• **Written request**: Pick out each line of the data below that contains the string "pixels". Case counts.

:: The input

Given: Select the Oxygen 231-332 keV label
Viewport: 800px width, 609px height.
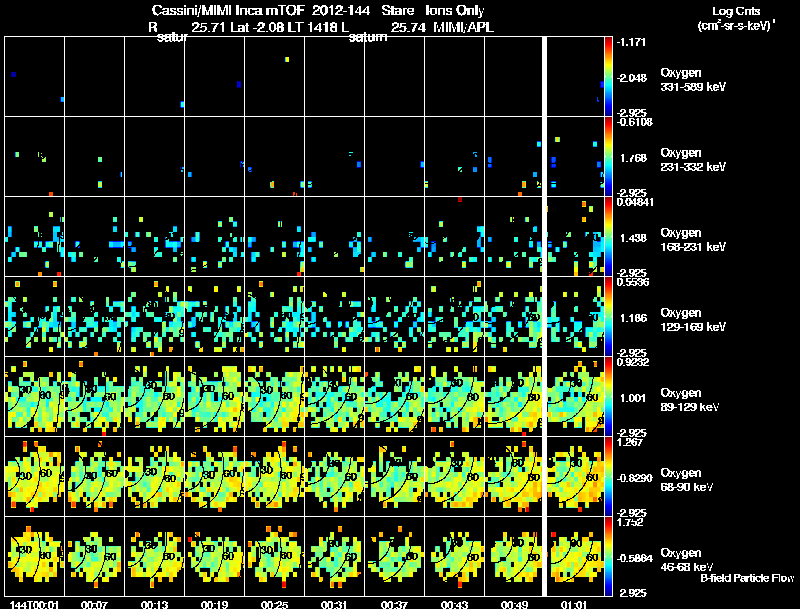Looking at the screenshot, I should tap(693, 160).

::::
:: The input

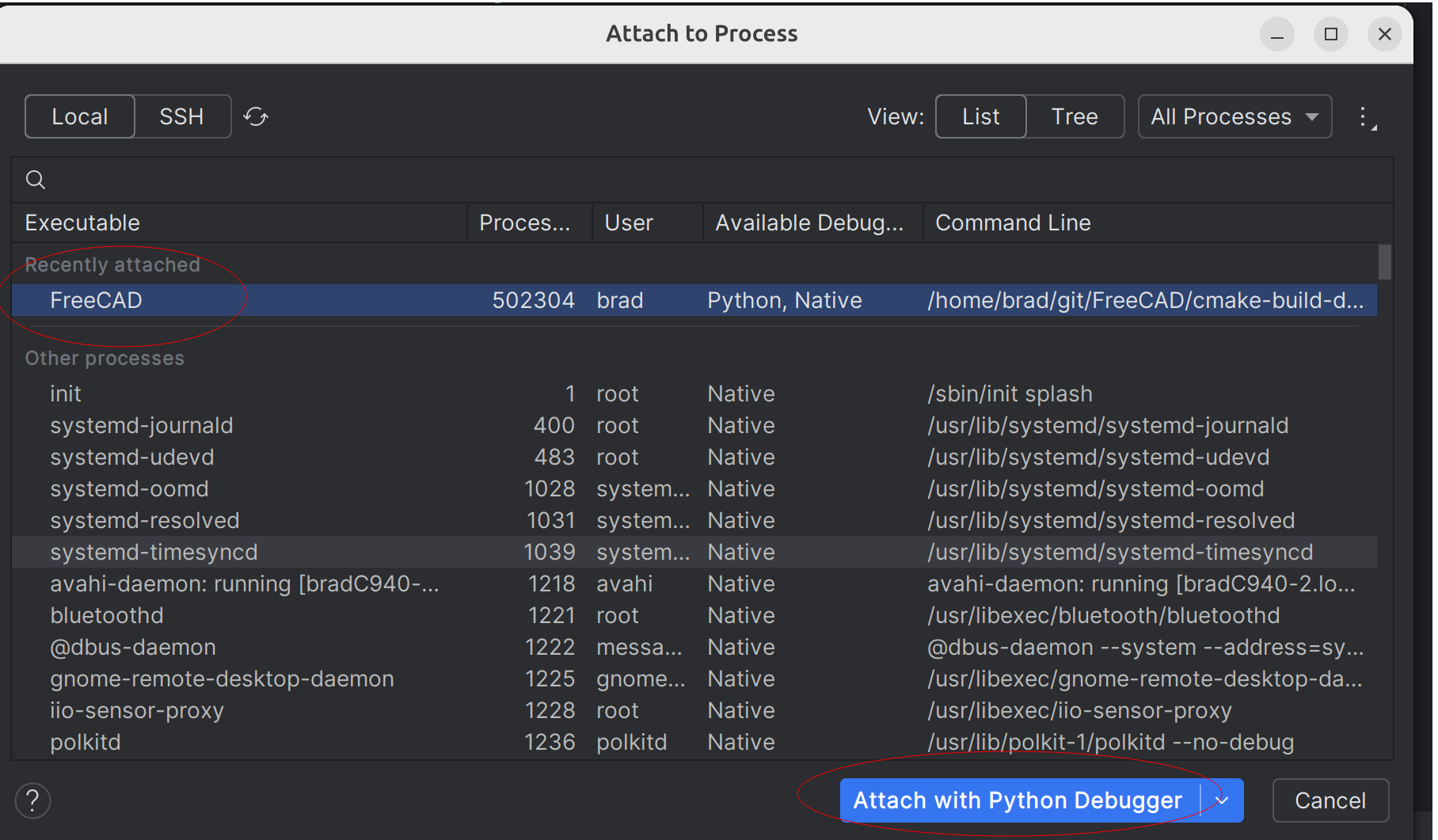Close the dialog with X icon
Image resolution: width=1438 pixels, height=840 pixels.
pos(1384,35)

::::
:: The input

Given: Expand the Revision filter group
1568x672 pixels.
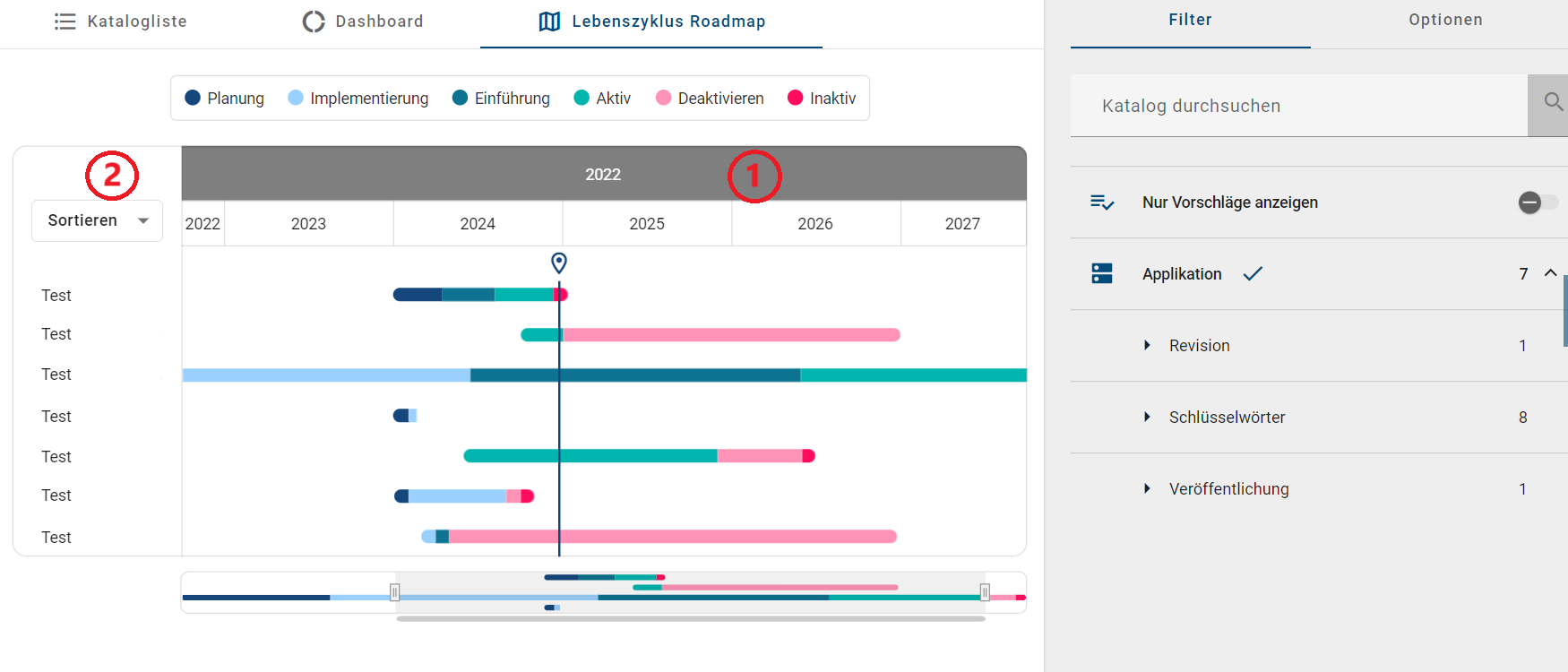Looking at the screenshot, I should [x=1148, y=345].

::::

• **Task response**:
Image resolution: width=1438 pixels, height=840 pixels.
1568x672 pixels.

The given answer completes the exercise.